The decision by U.S. District Judge Gary Feinerman in
Chicago came even as federal courts grow less willing to certify
classes of plaintiffs, following last June's U.S. Supreme Court
decertification of a large group of Wal-Mart Stores Inc
employees in a gender bias case.
Abercrombie, which caters mainly to teens and young adults,
had in a December 2009 promotion issued nearly 200,000 gift
cards valued at $25 each to shoppers who spent at least $100 on
a single purchase.
According to court papers, Abercrombie voided the cards
around Jan. 30, 2010, explaining that the cards were enclosed in
sleeves containing that expiration date.
In court papers, the New Albany, Ohio-based company insisted
that the cardholders be forced to sue separately -- which often
raises legal costs and results in lower recoveries -- because
they were too different from one another to sue as a group.
It said some people got their cards in stores and others
online, and some with the sleeve and others without. Abercrombie
also said it would be impossible to find some plaintiffs.
But Feinerman said it was fair to certify a class of
plaintiffs who still hold the cards, and plaintiffs who threw
out their cards after being told they had expired or were void.
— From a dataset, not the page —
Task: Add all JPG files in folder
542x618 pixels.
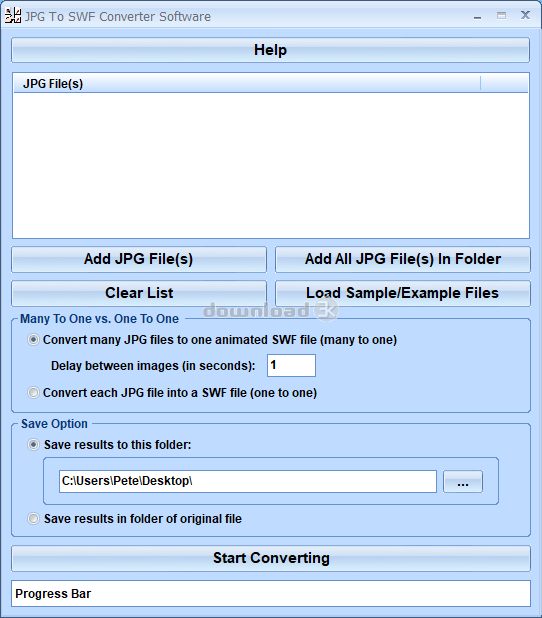Action: pos(403,259)
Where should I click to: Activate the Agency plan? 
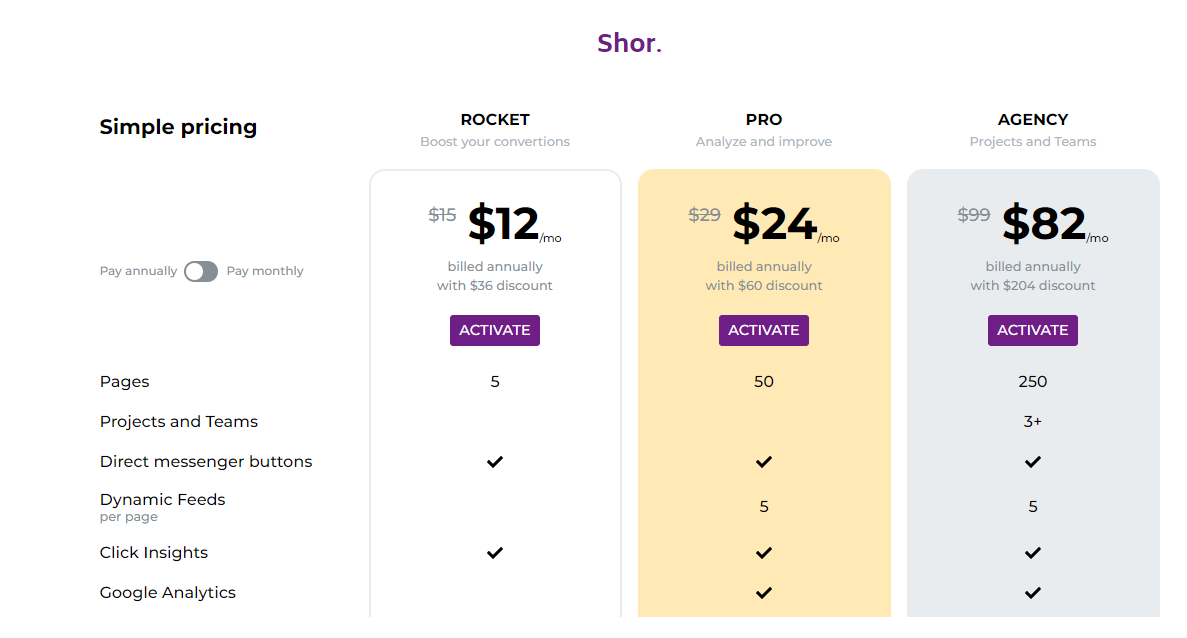[1033, 330]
"The class in this case consists primarily of individuals
holding an Abercrombie promotional gift card whose value was
voided on or around January 30, 2010. That criterion is as
objective as they come," Feinerman wrote.
Anyone claiming to have thrown out a card could submit an
"appropriate affidavit" to that effect, he added.
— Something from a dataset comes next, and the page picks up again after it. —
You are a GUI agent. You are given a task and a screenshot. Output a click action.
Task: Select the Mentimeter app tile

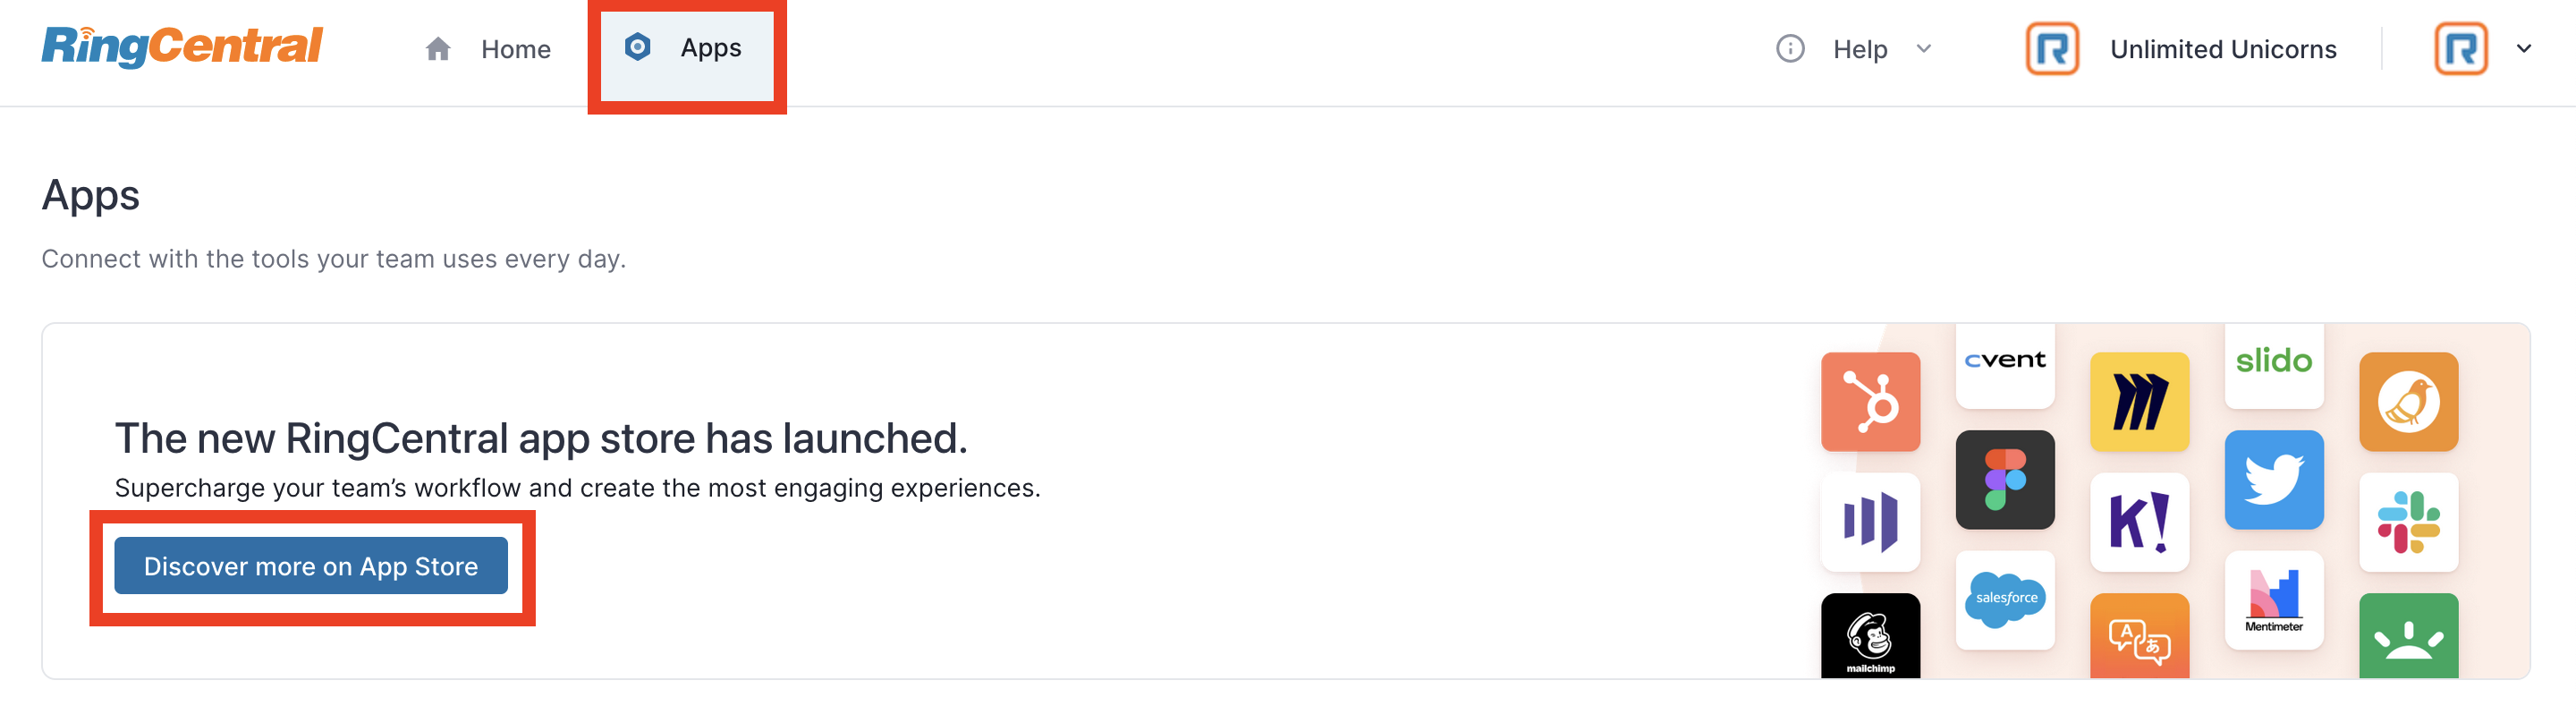point(2274,600)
According to the complaint, lead plaintiff Tiffany Boundas,
a resident of Willowbrook, Illinois, tried in April 2010 to
redeem $75 of cards that she got from a friend at an Abercrombie
store in nearby Oak Brook, but the store refused to accept them.
James Shedden, a lawyer for Boundas, did not immediately
respond to a request for comment. Abercrombie did not
immediately return a call seeking comment.
The case is Boundas et al v. Abercrombie & Fitch Stores Inc,
U.S. District Court, Northern District of Illinois, No.